Thanks for the tip! Will do.


----------



## frogface (Feb 20, 2010)

I hope yall will humor me as I keep posting pics of my frogs. I just can't get enough of them. 

Discovered the springs on the pod








See how the ffs nicely line up for breakfast?
























Better FTS


----------



## R1ch13 (Apr 16, 2008)

Stunning little guys they are.

Look really happy and healthy and very nice tank.

Hope they settle in well.

Good luck

Richie


----------



## frogface (Feb 20, 2010)

2 week update 

I think they're getting fat.

Frog 1
























Frog 2
Only pic I could get tonight. She was hunting in back around the hut.


----------



## stevenhman (Feb 19, 2008)

Awesome! I'm glad they're doing well. It seems like a lot longer than 2 weeks has gone by. At least my wait will be over tomorrow.


----------



## Howiedoit (Oct 29, 2009)

They look way fatter now. I think you have a very nice feeding set up on that log.


----------



## frogface (Feb 20, 2010)

Update pics! This one's my climber 

Last time she was hiding behind the pod.


----------



## billschwinn (Dec 17, 2008)

They are looking much improved!


----------



## frogface (Feb 20, 2010)

That is very good to hear! Especially from a Lorenzo expert!


----------



## slipperheads (Oct 17, 2007)

Looking great, glad you fed them very plump! How about some FTS


----------



## Julio (Oct 8, 2007)

great frogs!! i have a few of those. pretty sweet viv too.


----------



## dendro-dude (Jan 25, 2010)

Gorgeous!!! I was unaware that Under the Canopy sold them!! 
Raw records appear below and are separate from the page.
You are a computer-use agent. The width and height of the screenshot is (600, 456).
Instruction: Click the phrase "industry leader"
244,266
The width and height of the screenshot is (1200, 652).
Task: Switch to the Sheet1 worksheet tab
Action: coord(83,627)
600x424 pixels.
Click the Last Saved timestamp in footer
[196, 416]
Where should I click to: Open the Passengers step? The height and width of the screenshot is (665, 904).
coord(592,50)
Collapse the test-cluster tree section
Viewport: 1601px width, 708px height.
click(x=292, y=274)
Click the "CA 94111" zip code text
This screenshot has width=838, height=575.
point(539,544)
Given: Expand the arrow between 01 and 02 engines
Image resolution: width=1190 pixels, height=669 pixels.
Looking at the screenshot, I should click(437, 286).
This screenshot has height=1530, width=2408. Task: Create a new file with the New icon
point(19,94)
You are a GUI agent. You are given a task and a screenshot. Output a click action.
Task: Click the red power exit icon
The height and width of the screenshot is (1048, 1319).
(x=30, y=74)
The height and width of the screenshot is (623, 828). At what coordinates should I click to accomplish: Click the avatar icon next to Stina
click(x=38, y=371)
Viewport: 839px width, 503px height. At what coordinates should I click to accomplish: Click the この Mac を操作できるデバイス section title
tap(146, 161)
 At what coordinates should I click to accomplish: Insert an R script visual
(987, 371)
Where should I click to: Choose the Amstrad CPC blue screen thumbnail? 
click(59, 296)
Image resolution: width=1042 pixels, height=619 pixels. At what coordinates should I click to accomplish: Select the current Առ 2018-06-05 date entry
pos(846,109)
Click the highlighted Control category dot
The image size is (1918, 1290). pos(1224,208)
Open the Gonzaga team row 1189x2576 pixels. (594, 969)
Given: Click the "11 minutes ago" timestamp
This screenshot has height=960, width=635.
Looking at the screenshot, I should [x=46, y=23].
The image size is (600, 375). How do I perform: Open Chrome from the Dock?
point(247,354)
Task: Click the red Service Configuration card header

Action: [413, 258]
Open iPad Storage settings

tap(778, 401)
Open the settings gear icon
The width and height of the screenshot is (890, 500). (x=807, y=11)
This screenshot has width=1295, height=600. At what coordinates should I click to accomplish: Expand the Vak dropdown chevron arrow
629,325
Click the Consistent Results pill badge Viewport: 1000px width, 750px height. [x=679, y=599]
All my darts are from them (which aren't very many. . . I aim to change that  ) I notice that Under the Canopy hasn't updated their 'frogs for sale' list. 

Good luck with the new frogs! (and I'll see Under the Canopy in July!)


----------



## frogface (Feb 20, 2010)

Under the Canopy doesn't actually sell them, yet. I was just in the right place at the right time. They had 5 from Bill Schwinn. They chose a breeding trio from those and sold the two that I bought. I was very lucky! 

These guys are so bold. They are not bothered by me a bit. When I bang around on their tank, they come out looking for food. I was in there tonight with a turkey baster, putting more springs in their tank. They did not flinch when I popped the baster on the wood and leaves beside them. This morning I cleaned the inside glass with a paper towel. They just sat there chomping on their flies. I think Jane and Tom must have given them a lot of human attention before I got them.


----------



## dendro-dude (Jan 25, 2010)

Ahhh, ok.

Awesome!! The only thing better than a beautiful frog is a beautiful bold frog!!

Nice!!!


----------



## frogface (Feb 20, 2010)

Here's my girl out this morning for her daily adventure (yes, I pretty much take pics of them every day):

First she climbs the glass to get the flies that are trying to escape. Then she goes to check out the orchids for any hiding flies.

The other one never leaves the ground.


----------



## rcteem (Mar 24, 2009)

Kris, Think you can post FTS for everyone else to see?? Her tank is awesome for the record guys!!!


----------